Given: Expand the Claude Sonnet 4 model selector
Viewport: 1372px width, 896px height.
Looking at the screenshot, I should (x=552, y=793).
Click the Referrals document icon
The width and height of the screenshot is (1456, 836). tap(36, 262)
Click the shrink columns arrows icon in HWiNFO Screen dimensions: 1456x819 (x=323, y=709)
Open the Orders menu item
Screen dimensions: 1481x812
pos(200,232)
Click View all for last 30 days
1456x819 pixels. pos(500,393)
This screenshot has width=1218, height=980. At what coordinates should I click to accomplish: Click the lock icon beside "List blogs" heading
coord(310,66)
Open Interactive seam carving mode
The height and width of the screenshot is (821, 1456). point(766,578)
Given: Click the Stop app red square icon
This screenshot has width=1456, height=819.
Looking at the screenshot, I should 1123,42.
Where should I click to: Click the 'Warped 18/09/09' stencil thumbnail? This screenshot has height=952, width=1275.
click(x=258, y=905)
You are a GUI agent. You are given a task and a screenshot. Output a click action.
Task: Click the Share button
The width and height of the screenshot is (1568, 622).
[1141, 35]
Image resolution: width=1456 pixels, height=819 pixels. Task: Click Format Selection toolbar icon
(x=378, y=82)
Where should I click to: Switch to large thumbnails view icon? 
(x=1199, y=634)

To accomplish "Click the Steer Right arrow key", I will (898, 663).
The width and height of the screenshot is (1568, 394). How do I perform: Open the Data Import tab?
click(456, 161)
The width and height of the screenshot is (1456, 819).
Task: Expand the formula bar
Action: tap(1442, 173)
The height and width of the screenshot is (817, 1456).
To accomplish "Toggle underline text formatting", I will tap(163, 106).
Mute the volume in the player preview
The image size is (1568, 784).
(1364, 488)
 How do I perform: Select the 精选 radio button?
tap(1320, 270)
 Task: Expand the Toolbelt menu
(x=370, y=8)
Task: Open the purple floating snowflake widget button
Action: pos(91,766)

____

| TASK BRIEF |
All lines from the one containing "Where should I click to: Click" to the end of the records, both ends included, should be printed exactly and on their own.

| EXERCISE RESPONSE |
Where should I click to: Click the 'Warped 18/09/09' stencil thumbnail? This screenshot has height=952, width=1275.
click(x=258, y=905)
You are a GUI agent. You are given a task and a screenshot. Output a click action.
Task: Click the Share button
The width and height of the screenshot is (1568, 622).
[1141, 35]
Image resolution: width=1456 pixels, height=819 pixels. Task: Click Format Selection toolbar icon
(x=378, y=82)
Where should I click to: Switch to large thumbnails view icon? 
(x=1199, y=634)

To accomplish "Click the Steer Right arrow key", I will (898, 663).
The width and height of the screenshot is (1568, 394). How do I perform: Open the Data Import tab?
click(456, 161)
The width and height of the screenshot is (1456, 819).
Task: Expand the formula bar
Action: tap(1442, 173)
The height and width of the screenshot is (817, 1456).
To accomplish "Toggle underline text formatting", I will tap(163, 106).
Mute the volume in the player preview
The image size is (1568, 784).
(1364, 488)
 How do I perform: Select the 精选 radio button?
tap(1320, 270)
 Task: Expand the Toolbelt menu
(x=370, y=8)
Task: Open the purple floating snowflake widget button
Action: pos(91,766)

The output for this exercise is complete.